Cabbage & Veggie Savory Bake (Blood-Sugar Friendly)
Description
This savory cabbage bake is a nutritious, budget-friendly dish made with shredded cabbage, onions, garlic, eggs, and herbs. It’s high in fiber, low in refined carbohydrates, and packed with vegetables—making it a smart choice for people looking to support stable blood sugar levels.
Perfect for breakfast, lunch, or a light dinner.
Ingredients
- 400 g cabbage, finely shredded
- 1 large onion, finely chopped
- 3 cloves garlic, minced
- 4 large eggs
- ½ cup milk or unsweetened plant milk
- ½ cup grated cheese (optional – mozzarella, cheddar, or feta)
- 2 tablespoons olive oil
- 2 tablespoons fresh parsley or green onions, chopped
- ½ teaspoon salt
- ½ teaspoon black pepper
- ½ teaspoon paprika
- Optional add-ins: grated carrot, zucchini, bell pepper, or herbs
Instructions
- Prepare the vegetables
Heat olive oil in a pan. Sauté onion until soft (3–4 minutes). Add garlic and cook 30 seconds. - Soften the cabbage
Add shredded cabbage to the pan. Cook 5–7 minutes until slightly wilted. Let cool slightly. - Mix the batter
In a bowl, whisk eggs, milk, salt, pepper, paprika, and herbs. - Combine
Add cooked cabbage mixture and cheese (if using). Mix well. - Bake
Pour into a greased baking dish.
Bake at 180°C (350°F) for 35–40 minutes, until golden and set. - Cool & serve
Rest 10 minutes before slicing.
Notes
- For lower carbs, skip cheese and milk or use almond milk
- For extra protein, add cottage cheese or Greek yogurt
- Can be baked in muffin tins for meal prep
Tips for Best Results
- Squeeze excess moisture from cabbage if very juicy
- Don’t overbake—keeps it moist and tender
- Pairs well with yogurt sauce or avocado
Servings
4–6 servings
Approximate Nutritional Information (per serving, 1/6 recipe)
- Calories: ~150–180
- Protein: 8–10 g
- Carbohydrates: 8–10 g
- Fiber: 3–4 g
- Fat: 9–11 g
- Glycemic Load:Â Low
(Values vary depending on cheese and milk used)
Health Benefits
- Cabbage: High fiber → slows glucose absorption
- Eggs: Stabilize blood sugar with protein & fats
- Low refined carbs: No flour or sugar
- Gut-friendly: Supports digestion and insulin sensitivity
Suitable for:
- Prediabetes
- Type 2 diabetes (portion-controlled)
- Low-carb & Mediterranean diets
Q & A
Q: Does this instantly lower blood sugar?

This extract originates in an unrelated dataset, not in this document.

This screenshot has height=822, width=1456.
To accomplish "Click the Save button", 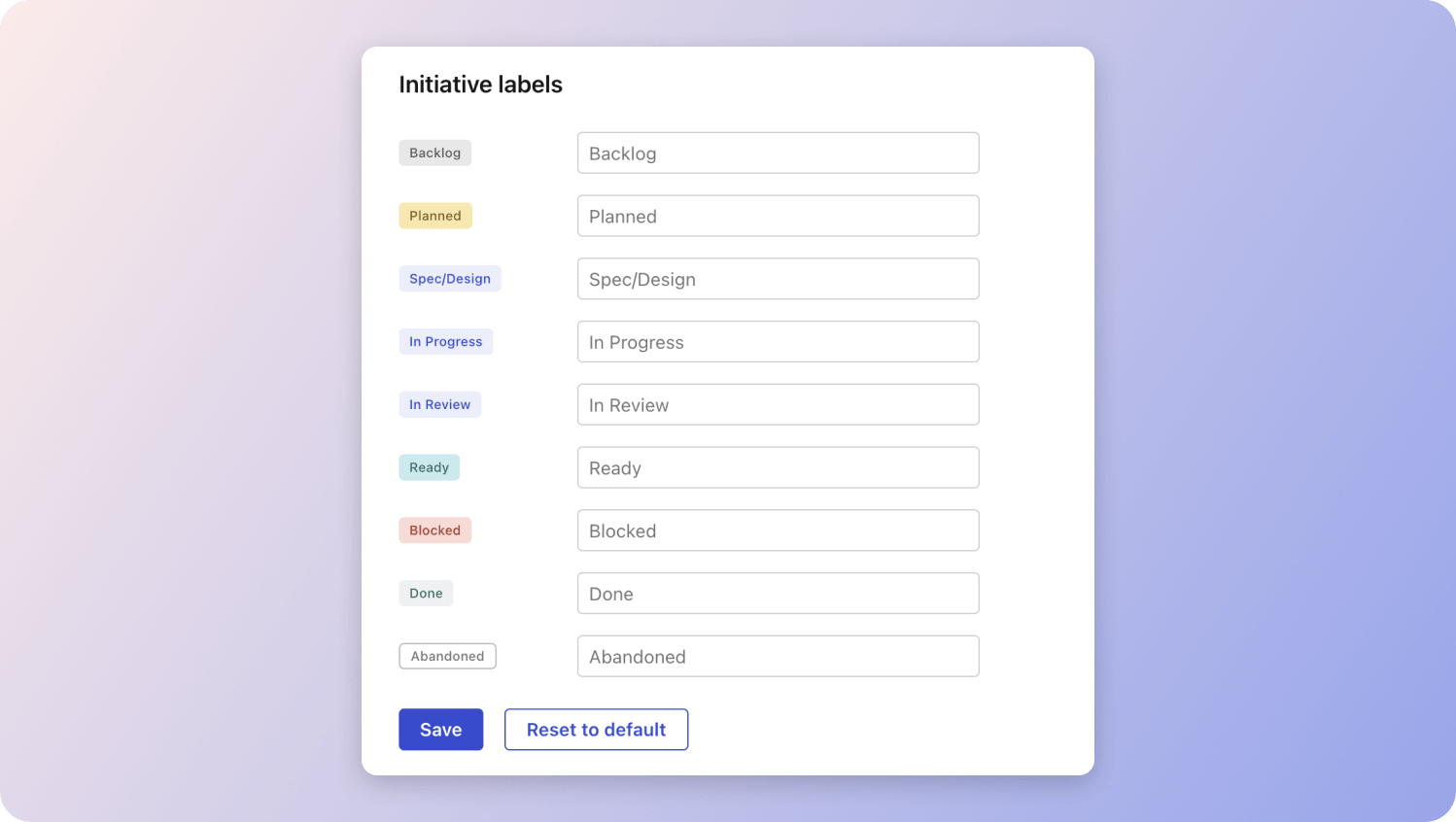I will pyautogui.click(x=440, y=730).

A: No food works instantly. This dish helps prevent spikes and supports steady levels.
Q: Can I eat this for breakfast?
A: Yes! It’s excellent for breakfast because protein + fiber help prevent morning glucose spikes.
Q: Can I make it dairy-free?
A: Absolutely—use plant milk and skip cheese.
Q: How long does it keep?
A: 3–4 days refrigerated; freezes well up to 2 months.